Showing sheep has taught Gabby Sharp an important life lesson: You can’t please everyone, all of the time.
“You’re not going to win every show. It really does depend on the day, the judge, the animal,” Gabby explained.
Maybe the judge really likes that type of sheep. Maybe the judge likes your style, the way you present the animal.
Or maybe not.
“The best showmen learn to find a happy medium that will please any judge. You may not completely find favor with a judge, but if you do a good show, they’ll agree,” she said.
And if you don’t do well one day, take heart. You might take that same animal to another competition the very next day, and have a completely different experience.
“You might go from the bottom to the first,” she said.
GABBY has been showing animals since before she could compete, technically.
Her three older sisters competed in 4-H, so she grew up with an interest in showing dogs and other animals.
At the age of 4, she started attending dog shows and practices. The minimum age for competition was 7, but at the time, local clubs didn’t have very many younger participants. Her club leader asked if the judge would take the time to judge Gabby, though, just as if she were an older 4-H’er.
She gained valuable insight at a young age.
She showed dogs for many years, but has reached a plateau.
Sheep, though, offer a bigger challenge.
“I feel like I can always get better at it, and it’s something I can do all year long and with my family, which I really enjoy,” she said.
She’s quite competitive, so she takes extra steps to ensure her success.
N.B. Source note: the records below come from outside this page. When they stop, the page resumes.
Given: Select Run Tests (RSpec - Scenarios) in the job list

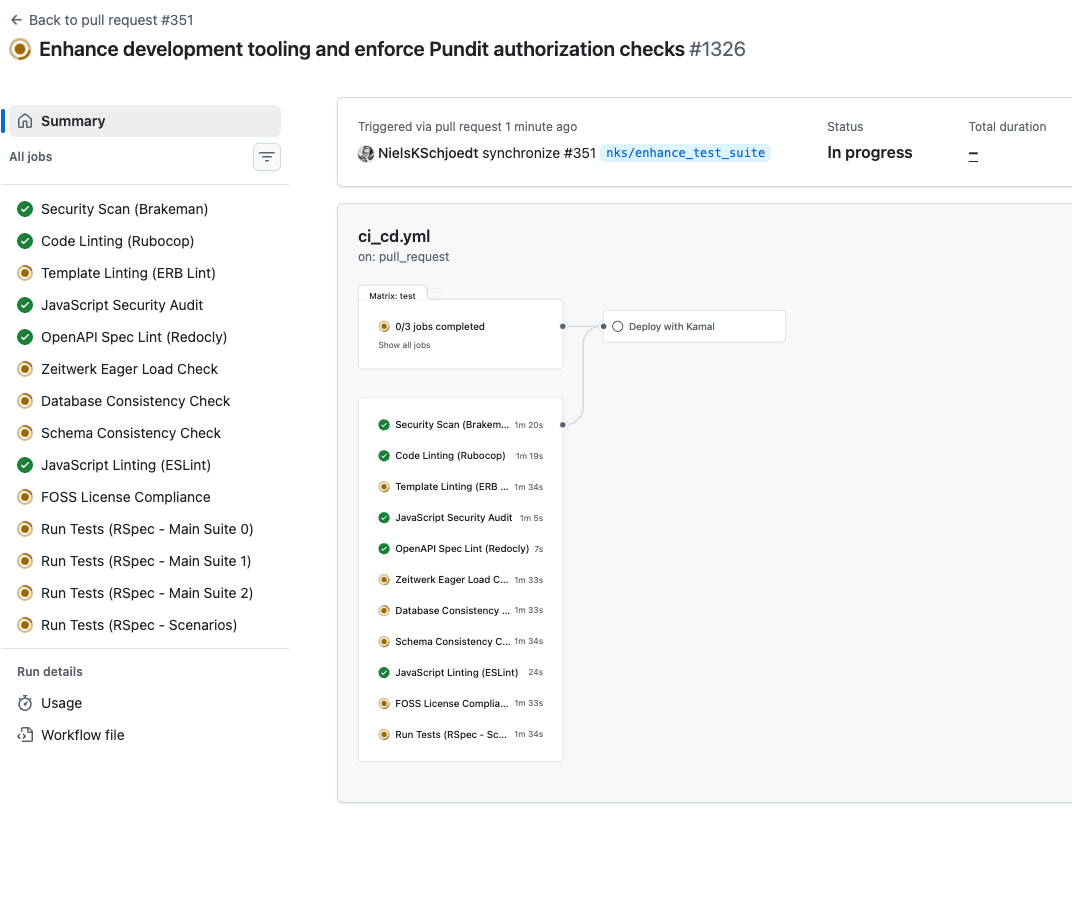Looking at the screenshot, I should tap(138, 625).
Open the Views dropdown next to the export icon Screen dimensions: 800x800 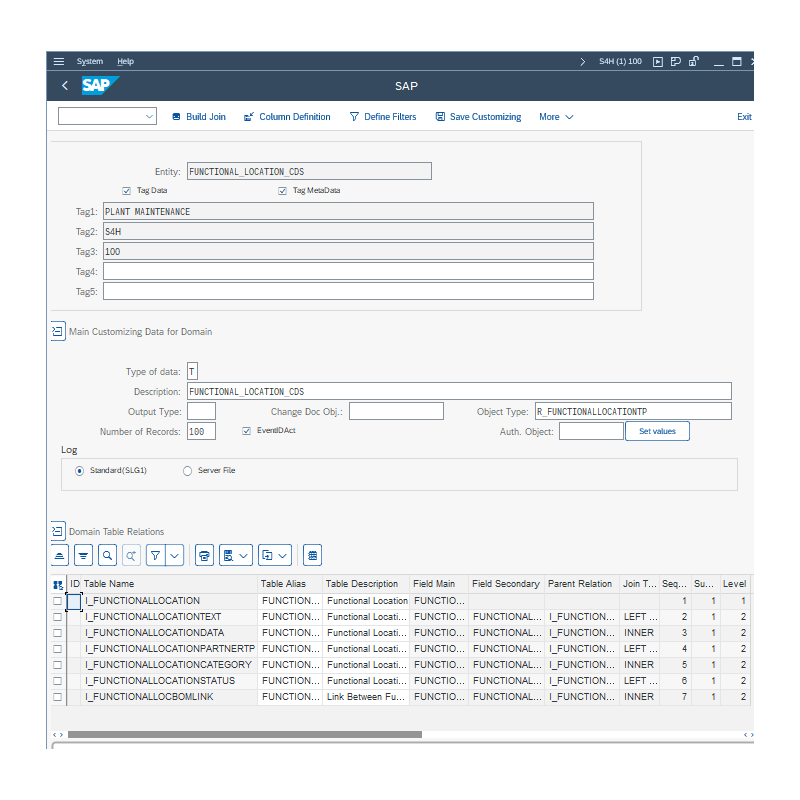tap(243, 554)
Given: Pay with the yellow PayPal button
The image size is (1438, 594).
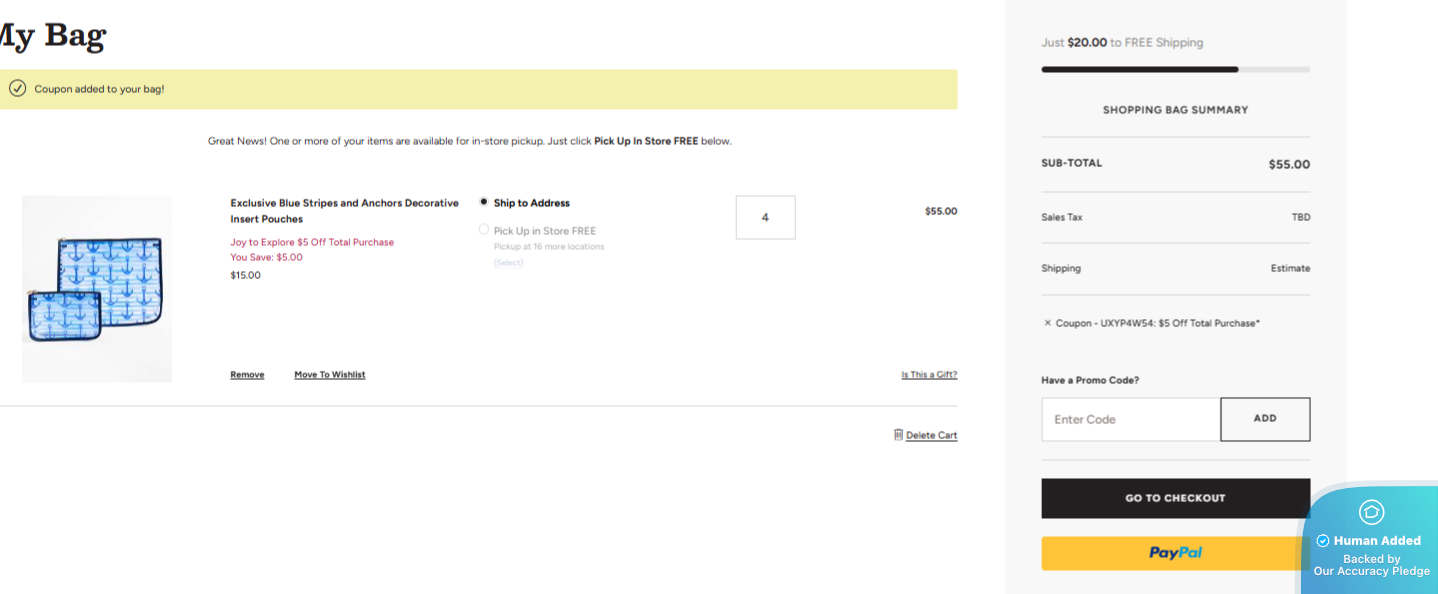Looking at the screenshot, I should tap(1175, 553).
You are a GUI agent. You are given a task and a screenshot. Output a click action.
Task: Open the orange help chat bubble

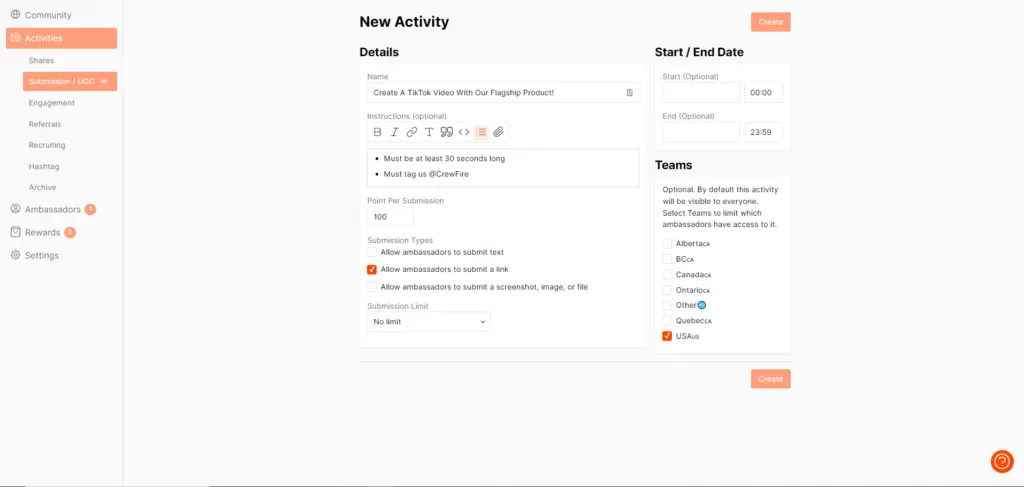point(1001,461)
For example, she keeps her sheep in special pens, each with a dedicated feed box because each one has special dietary needs. She keeps a fan blowing on them to avoid extreme temperature changes.
She knows how to show an animal in a way that highlights its strengths and minimizes its weaknesses.
“This one is long-sided, so I don’t put his back legs way far back and I kind of scrunch him up a little bit and pull his head up to make his front-end look taller.”
She pointed to a ewe.
“This one, her back end comes up. I’ve had to teach her to do basically what is like a squat so it flattens out her back.”
THE lessons she’s learning showing sheep have paid off in other areas of her life, Gabby said.
She takes full responsibility for the sheep, even breeding them herself.
“It’s usually me who is making the decisions,” she said. “There’s like a confidence that I’ve gained with that.”
“It’s a God-given ability and the knowledge God has given me, but it’s still the work I’m putting into it and learning from it.”